George Jacob-
George Jacob is the President & CEO of Bay Ecotarium and leads the $260 million transformation of the Aquarium of the Bay in San Francisco, to the world’s first Climate Resilience & Ocean Conservation Living Museum. The views expressed are his own.
Our earth can be wrapped and shrouded over 400 times in plastic produced by humans, putting the Egyptian mummies to shame by a wide swathe!
With billions invested in plastic producing manufacturing plants, we produce the tonnage equal to the weight of all humans every year, if not more. With an average decomposition time of 450 years, barely 9% of plastics are recycled- the remaining 81% embeds itself into land-fills and bio-diversity that ingests it in a complex interconnected world of food-web cycle.
Powerful and emotionally charged images of sea-turtles with plastic straws stuck in its bleeding nostrils, to sea-gulls ingesting colored pieces of plastics to whales with bellies filled with plastics, have galvanized world leaders, celebrities, and policy makers to come together to enact stricter laws, regulations and protocols for consumption, re-cycling, and usage. Recent calls by 550 environmental activist groups for Joe Biden to embrace the notion of “Plastic-free President”, is gaining momentum as it grows in the populist clarion call. The urgency is palpable as articulated in its manifesto and goes beyond the current pathogen prevention priorities and urges a combination of punitive measures, permit prohibitions, policy changes, treaties and incentives.
From its pre-cursor ‘celluloid’ invented by Alexander Parkes in 1855 to its synthetic mass-produced plastic avatar ‘Bakelite’ created by Belgian American chemist Lee Baekland in 1907, plastics have evolved over a century, permeating virtually every sphere of life from packaging, engineering, transportation, mobility, construction, energy, sports, art to electronics to medical care. Its unmatched properties of malleability, light-weight and anti-corrosiveness, has spawned continued research in the realms of thermoplastics, polyurathene, PVC, bio-degradable plastics and resins to name a few. It is a miracle product and it is inextricably linked to our daily lives. It is hard to imagine a world without them.
**********
TASK LIST ::
1) Answer these questions from the essay on plastic pollution.
(a) Who invented celluloid, and in what year?
(b) How many environmental activist groups called on Joe Biden to embrace the idea of a "Plastic-free President"?
(c) What average decomposition time does the essay give for plastics?
2) Resume the essay on plastic pollution after its final sentence, carrying its argument forward in the same voice.
The records after this text are not needed.

MATERIAL SHOWN ::
**********
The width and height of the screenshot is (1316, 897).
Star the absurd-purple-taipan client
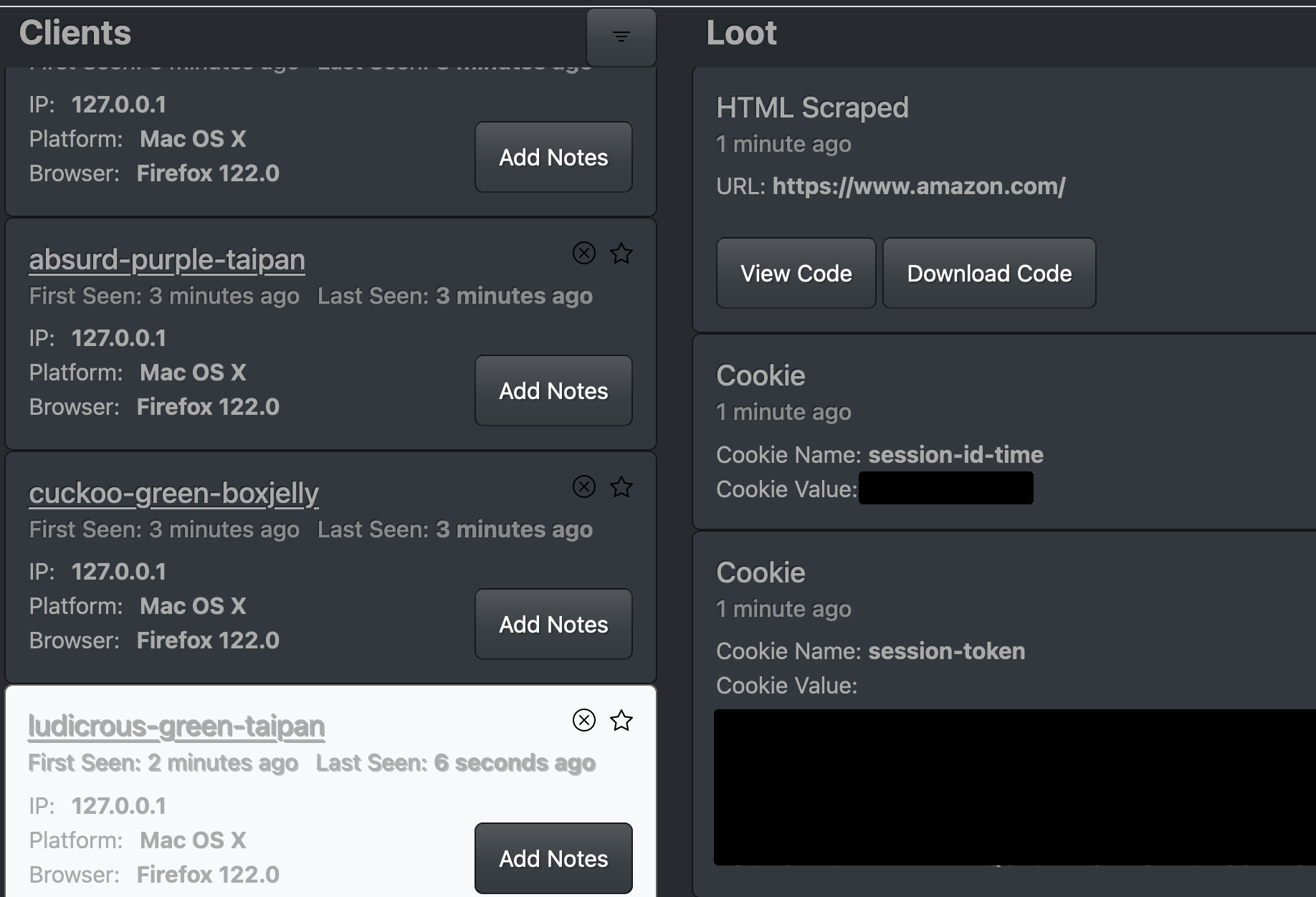621,253
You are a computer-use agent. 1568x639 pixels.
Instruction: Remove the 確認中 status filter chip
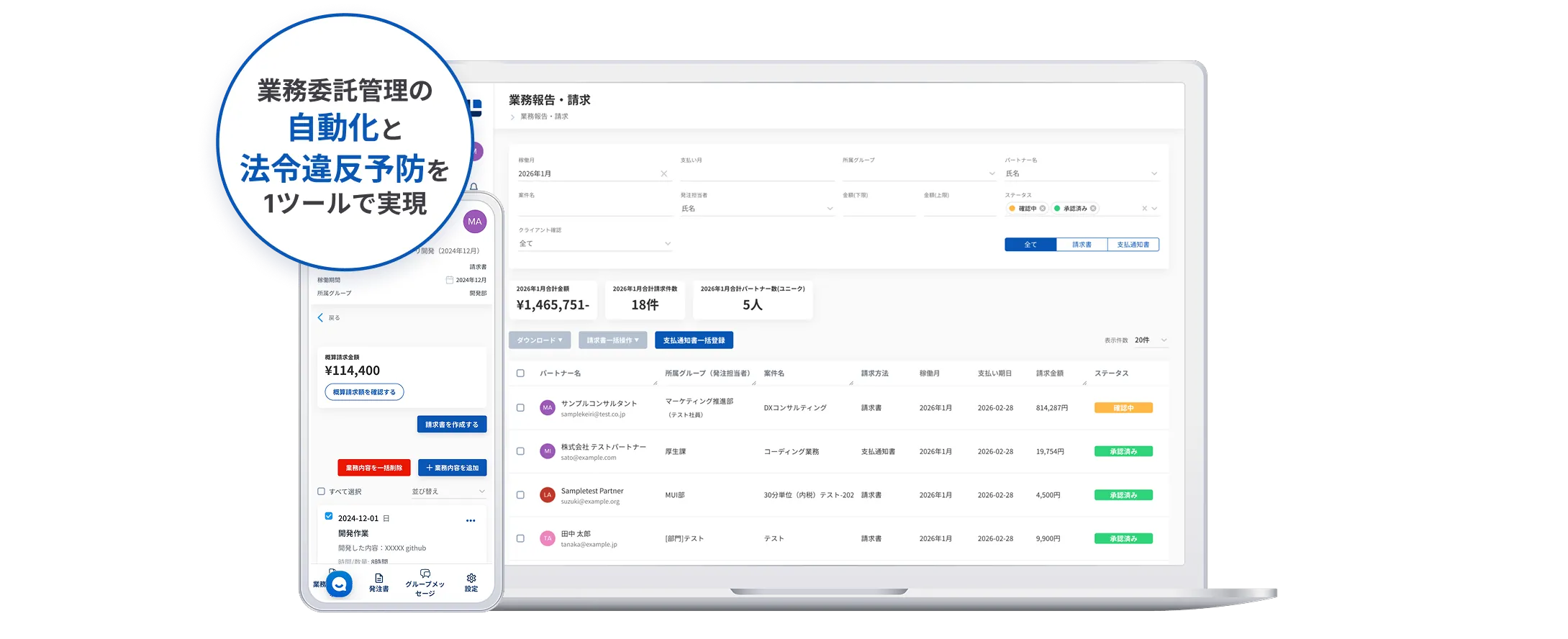coord(1043,209)
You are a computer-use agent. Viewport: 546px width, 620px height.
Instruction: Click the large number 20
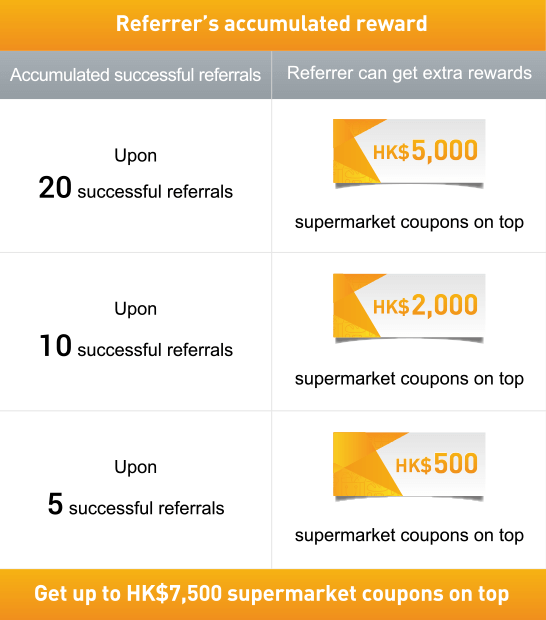point(55,187)
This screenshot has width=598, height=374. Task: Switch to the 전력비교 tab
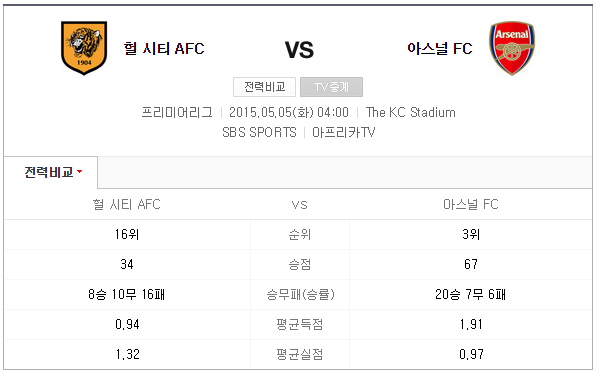pyautogui.click(x=51, y=172)
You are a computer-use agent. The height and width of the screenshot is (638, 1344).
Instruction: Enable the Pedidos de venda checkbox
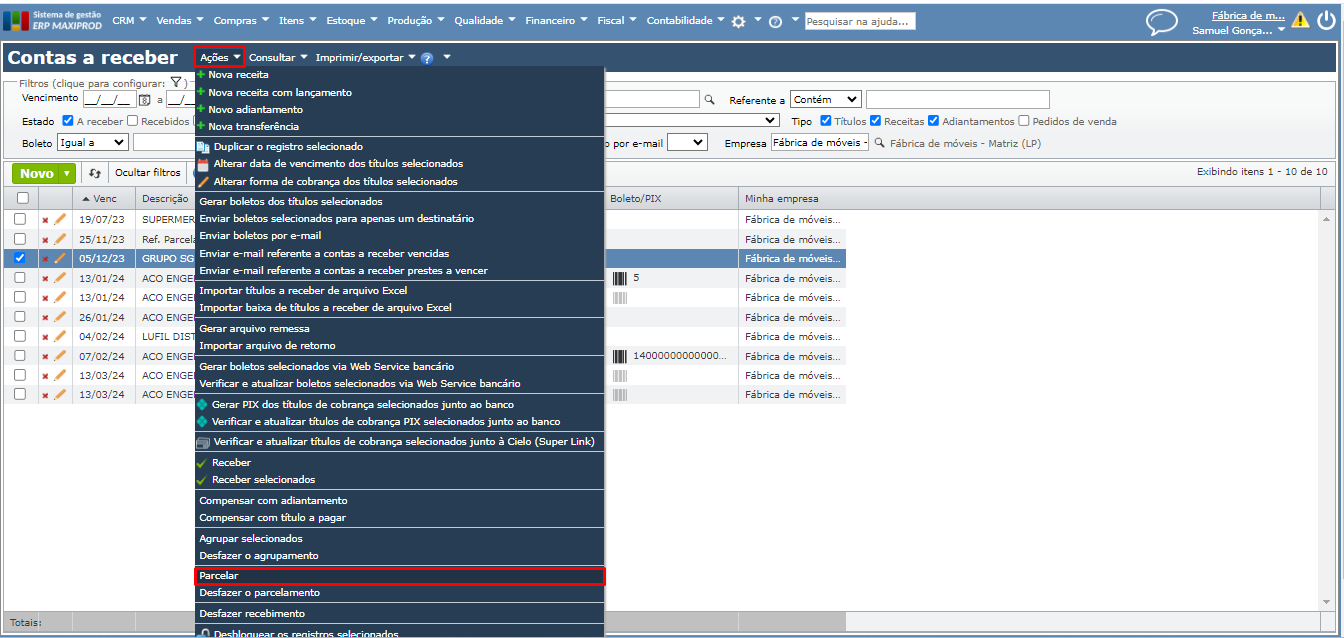point(1024,121)
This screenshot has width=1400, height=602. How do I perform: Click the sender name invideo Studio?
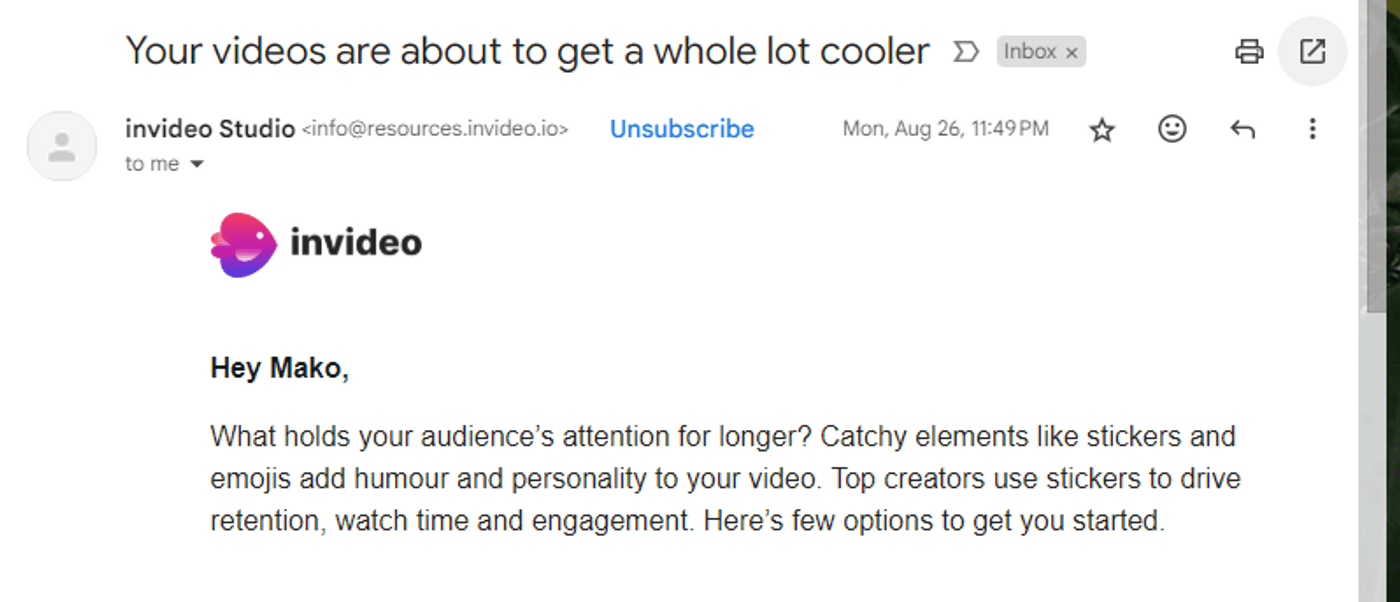(x=210, y=129)
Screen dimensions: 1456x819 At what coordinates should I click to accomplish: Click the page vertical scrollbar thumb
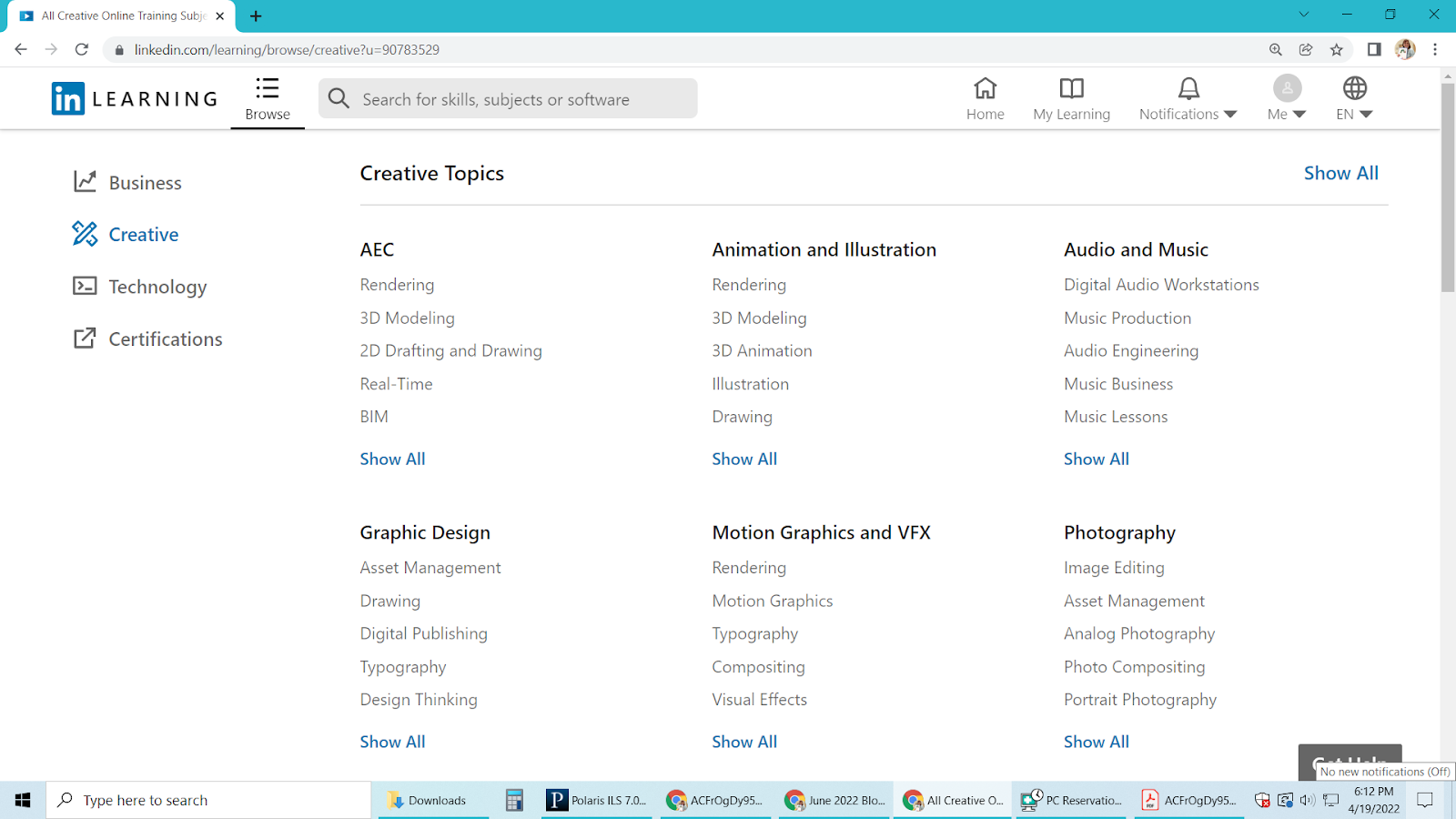1448,187
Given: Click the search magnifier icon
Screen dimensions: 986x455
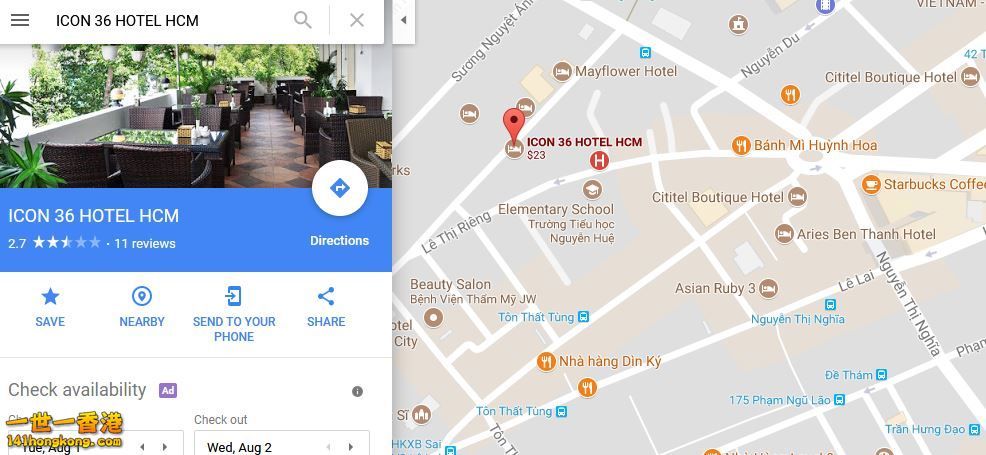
**********
RESPONSES BY TASK ::
1)
(a) Alexander Parkes invented celluloid in 1855.
(b) 550 environmental activist groups made the call.
(c) The average decomposition time is 450 years.

2)
Outpacing every single manufactured material, 380 million tons of plastics are produced each year with half of them deemed single-use. Over 8 million tons are dumped in the oceans and over 100,000 tons currently float on ocean surface. An estimated 12 million metric tons of mismanaged plastic waste entered the marine world in 2010 from land vectors including rivers and streams, and the quantum of pollution continues unabated a decade later. Cumulatively, the world has produced 7.9 billion tons of plastic since the 1950s. Add to this equation the production of PPE (Personal Protection Equipment) demand spurred by Covid 19.
With an increasing demand for PPE, hazmat suits, gloves, surgical and non-surgical masks, elastics and fluid disposable and testing equipment, plastic production saw spikes in manufacturing and allied sectors of sourcing and supply chain. While N95 masks are made of plastics such as polypropylene (PP) and polyethylene terephthalate (PET), surgical gloves are made of nonwoven materials like melt-blown spunbond with blended polymers such as polyethylene (PE), PP and PET. With an average monthly demand of 130 billion facemasks and 65 billion gloves, manufacturers are scrambling to increase plant production capacity and adding new manufacturing facilities. The single-use disposable PPE gloves alone would yield a whopping carbon foot-print emission equivalency of 14 Mt CO2!
With different protocols for not mixing potentially contaminated PPE with general recycling, the regulatory systems are struggling with educating the public and enforcing environmentally sensitive practices. Incorrect disposal of medical and PPE plastic waste is an emergent issue in the post-Covid months, that will require serious thought and public engagement at many levels. Regulations and treaties alone will not precipitate a shift in consumer behavior that transcends geo-political boundaries as plastics, micro-plastics, and emissions spread across borders.
The question is, as co-creators of both the solutions and problems, could we break the cycle of dependency and change consumption patterns or could we re-invent a solution that allows us to emerge from the shroud of plastic that will one day fossilize us.